[Dataset entries]
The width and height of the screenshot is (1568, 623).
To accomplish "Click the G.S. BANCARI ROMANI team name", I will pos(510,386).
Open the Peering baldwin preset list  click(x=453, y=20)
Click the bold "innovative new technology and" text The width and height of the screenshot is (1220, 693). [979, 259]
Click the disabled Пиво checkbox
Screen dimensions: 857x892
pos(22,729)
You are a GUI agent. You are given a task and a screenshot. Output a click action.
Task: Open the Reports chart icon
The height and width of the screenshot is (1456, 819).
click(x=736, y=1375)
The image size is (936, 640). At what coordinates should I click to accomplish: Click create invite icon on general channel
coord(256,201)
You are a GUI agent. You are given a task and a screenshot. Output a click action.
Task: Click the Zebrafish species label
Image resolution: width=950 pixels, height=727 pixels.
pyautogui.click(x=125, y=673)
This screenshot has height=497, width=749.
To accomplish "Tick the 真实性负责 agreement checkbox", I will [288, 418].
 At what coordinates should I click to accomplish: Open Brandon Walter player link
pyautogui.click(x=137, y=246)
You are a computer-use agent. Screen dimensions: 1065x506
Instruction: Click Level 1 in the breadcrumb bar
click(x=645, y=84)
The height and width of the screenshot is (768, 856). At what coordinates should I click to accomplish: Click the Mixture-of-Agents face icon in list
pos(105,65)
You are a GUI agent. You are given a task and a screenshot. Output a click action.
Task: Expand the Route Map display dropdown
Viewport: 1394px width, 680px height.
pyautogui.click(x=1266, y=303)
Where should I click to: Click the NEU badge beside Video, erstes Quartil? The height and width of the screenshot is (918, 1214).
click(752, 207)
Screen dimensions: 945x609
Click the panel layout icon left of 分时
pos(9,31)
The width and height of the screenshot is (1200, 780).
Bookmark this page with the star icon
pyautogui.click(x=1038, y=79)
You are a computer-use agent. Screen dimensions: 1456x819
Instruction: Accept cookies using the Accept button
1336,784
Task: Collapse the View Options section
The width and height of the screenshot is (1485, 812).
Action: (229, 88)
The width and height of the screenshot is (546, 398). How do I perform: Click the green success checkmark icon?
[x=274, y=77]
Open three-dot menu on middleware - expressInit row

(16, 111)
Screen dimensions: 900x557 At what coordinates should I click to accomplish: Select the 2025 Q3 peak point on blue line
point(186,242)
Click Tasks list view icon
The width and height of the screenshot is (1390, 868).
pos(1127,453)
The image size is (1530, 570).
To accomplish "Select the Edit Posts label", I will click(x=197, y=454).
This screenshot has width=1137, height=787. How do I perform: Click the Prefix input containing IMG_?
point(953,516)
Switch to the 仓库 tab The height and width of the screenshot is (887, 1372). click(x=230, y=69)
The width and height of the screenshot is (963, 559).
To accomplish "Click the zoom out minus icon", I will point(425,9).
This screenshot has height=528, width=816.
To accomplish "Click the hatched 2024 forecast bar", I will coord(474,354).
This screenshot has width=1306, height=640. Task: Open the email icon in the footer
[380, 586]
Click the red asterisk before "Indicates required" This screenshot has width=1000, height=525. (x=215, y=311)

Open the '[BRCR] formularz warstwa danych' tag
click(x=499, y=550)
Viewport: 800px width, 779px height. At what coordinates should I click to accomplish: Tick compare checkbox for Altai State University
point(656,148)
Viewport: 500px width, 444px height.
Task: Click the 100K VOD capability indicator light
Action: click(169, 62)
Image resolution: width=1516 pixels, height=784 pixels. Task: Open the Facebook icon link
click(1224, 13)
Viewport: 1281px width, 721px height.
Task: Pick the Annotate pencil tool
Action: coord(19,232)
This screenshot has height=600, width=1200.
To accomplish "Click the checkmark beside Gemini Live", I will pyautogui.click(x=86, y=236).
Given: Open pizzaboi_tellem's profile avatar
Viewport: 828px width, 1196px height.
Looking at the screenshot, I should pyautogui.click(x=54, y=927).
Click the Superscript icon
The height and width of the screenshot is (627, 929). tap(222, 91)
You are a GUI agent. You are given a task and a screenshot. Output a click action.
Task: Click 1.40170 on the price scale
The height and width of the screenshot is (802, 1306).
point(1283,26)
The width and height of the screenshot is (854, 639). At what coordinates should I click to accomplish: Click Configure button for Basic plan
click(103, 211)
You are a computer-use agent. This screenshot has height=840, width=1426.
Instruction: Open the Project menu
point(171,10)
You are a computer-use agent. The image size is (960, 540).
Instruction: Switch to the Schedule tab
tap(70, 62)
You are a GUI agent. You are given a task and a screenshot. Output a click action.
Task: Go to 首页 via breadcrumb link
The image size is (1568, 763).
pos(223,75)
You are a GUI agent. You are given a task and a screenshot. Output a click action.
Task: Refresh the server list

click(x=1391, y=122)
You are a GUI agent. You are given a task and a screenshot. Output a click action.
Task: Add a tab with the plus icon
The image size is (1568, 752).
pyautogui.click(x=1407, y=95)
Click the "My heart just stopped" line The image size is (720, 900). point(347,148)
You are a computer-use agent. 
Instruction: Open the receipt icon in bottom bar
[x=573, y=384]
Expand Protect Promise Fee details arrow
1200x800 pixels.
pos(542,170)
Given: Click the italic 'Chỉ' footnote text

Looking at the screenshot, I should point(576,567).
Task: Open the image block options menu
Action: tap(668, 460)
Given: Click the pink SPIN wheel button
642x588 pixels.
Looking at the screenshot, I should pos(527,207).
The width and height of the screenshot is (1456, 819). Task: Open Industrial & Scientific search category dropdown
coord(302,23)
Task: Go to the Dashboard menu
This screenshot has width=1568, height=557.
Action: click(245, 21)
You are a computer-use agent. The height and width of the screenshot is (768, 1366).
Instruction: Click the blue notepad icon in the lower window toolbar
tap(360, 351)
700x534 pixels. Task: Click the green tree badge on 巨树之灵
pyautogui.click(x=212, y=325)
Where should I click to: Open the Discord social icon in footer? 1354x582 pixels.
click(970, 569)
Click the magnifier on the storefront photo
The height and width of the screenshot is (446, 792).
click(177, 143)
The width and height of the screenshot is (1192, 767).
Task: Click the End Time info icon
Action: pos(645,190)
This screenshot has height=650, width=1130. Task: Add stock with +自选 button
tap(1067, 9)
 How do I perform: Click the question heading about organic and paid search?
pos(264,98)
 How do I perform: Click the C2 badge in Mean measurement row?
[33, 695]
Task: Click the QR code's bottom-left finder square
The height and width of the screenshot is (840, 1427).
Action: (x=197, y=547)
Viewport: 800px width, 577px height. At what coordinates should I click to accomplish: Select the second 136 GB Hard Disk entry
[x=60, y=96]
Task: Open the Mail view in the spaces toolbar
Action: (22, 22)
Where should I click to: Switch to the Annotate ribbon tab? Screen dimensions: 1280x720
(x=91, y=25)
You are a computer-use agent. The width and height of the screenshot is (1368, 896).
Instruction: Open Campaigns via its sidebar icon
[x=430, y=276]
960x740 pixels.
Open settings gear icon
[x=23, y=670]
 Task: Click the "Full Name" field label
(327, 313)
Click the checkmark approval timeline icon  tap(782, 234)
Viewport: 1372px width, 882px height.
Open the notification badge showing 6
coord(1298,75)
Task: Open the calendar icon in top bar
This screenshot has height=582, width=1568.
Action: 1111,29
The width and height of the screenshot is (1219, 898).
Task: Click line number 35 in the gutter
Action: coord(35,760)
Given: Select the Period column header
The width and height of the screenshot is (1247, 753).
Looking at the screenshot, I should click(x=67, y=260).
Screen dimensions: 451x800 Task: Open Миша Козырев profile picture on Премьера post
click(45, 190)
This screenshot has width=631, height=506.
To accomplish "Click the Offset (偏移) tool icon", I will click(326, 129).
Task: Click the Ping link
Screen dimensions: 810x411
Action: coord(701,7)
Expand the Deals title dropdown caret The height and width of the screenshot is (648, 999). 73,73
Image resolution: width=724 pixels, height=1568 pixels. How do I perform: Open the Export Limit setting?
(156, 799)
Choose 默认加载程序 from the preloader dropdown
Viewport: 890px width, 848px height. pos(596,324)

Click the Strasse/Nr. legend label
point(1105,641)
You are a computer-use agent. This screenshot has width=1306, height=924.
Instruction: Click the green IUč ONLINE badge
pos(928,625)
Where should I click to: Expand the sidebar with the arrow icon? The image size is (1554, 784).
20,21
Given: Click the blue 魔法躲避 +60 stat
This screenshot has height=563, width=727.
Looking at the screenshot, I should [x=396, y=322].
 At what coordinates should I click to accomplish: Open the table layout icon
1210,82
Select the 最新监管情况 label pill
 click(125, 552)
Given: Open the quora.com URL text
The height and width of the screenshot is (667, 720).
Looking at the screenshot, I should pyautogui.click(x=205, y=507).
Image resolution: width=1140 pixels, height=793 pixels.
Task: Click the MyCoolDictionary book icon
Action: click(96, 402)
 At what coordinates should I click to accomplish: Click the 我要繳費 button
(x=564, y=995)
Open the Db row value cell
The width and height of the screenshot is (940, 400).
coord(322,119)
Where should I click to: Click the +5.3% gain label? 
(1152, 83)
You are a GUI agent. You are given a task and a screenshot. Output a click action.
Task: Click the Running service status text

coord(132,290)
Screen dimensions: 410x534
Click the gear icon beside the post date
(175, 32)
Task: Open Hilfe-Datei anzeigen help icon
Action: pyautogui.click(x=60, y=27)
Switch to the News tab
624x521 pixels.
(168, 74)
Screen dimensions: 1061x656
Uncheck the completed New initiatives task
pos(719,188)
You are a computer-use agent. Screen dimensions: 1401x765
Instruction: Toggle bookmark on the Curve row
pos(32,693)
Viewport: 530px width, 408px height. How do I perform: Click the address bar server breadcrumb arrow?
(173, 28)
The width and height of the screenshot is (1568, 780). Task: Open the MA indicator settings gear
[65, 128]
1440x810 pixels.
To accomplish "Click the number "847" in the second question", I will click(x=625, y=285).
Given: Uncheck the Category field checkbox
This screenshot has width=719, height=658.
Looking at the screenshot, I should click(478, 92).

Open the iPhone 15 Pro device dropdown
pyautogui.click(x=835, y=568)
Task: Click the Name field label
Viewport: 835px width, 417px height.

| Exercise description |
Lines from the top of the entries through the line with "Task: Collapse the View Options section" are to be transcribed exactly, and nothing more.

| Reply to the task |
The width and height of the screenshot is (1568, 623).
To accomplish "Click the G.S. BANCARI ROMANI team name", I will pos(510,386).
Open the Peering baldwin preset list  click(x=453, y=20)
Click the bold "innovative new technology and" text The width and height of the screenshot is (1220, 693). [979, 259]
Click the disabled Пиво checkbox
Screen dimensions: 857x892
pos(22,729)
You are a GUI agent. You are given a task and a screenshot. Output a click action.
Task: Open the Reports chart icon
The height and width of the screenshot is (1456, 819).
click(x=736, y=1375)
The image size is (936, 640). At what coordinates should I click to accomplish: Click create invite icon on general channel
coord(256,201)
You are a GUI agent. You are given a task and a screenshot. Output a click action.
Task: Click the Zebrafish species label
Image resolution: width=950 pixels, height=727 pixels.
pyautogui.click(x=125, y=673)
This screenshot has height=497, width=749.
To accomplish "Tick the 真实性负责 agreement checkbox", I will [288, 418].
 At what coordinates should I click to accomplish: Open Brandon Walter player link
pyautogui.click(x=137, y=246)
You are a computer-use agent. Screen dimensions: 1065x506
Instruction: Click Level 1 in the breadcrumb bar
click(x=645, y=84)
The height and width of the screenshot is (768, 856). At what coordinates should I click to accomplish: Click the Mixture-of-Agents face icon in list
pos(105,65)
You are a GUI agent. You are given a task and a screenshot. Output a click action.
Task: Expand the Route Map display dropdown
Viewport: 1394px width, 680px height.
pyautogui.click(x=1266, y=303)
Where should I click to: Click the NEU badge beside Video, erstes Quartil? The height and width of the screenshot is (918, 1214).
click(752, 207)
Screen dimensions: 945x609
Click the panel layout icon left of 分时
pos(9,31)
The width and height of the screenshot is (1200, 780).
Bookmark this page with the star icon
pyautogui.click(x=1038, y=79)
You are a computer-use agent. Screen dimensions: 1456x819
Instruction: Accept cookies using the Accept button
1336,784
Task: Collapse the View Options section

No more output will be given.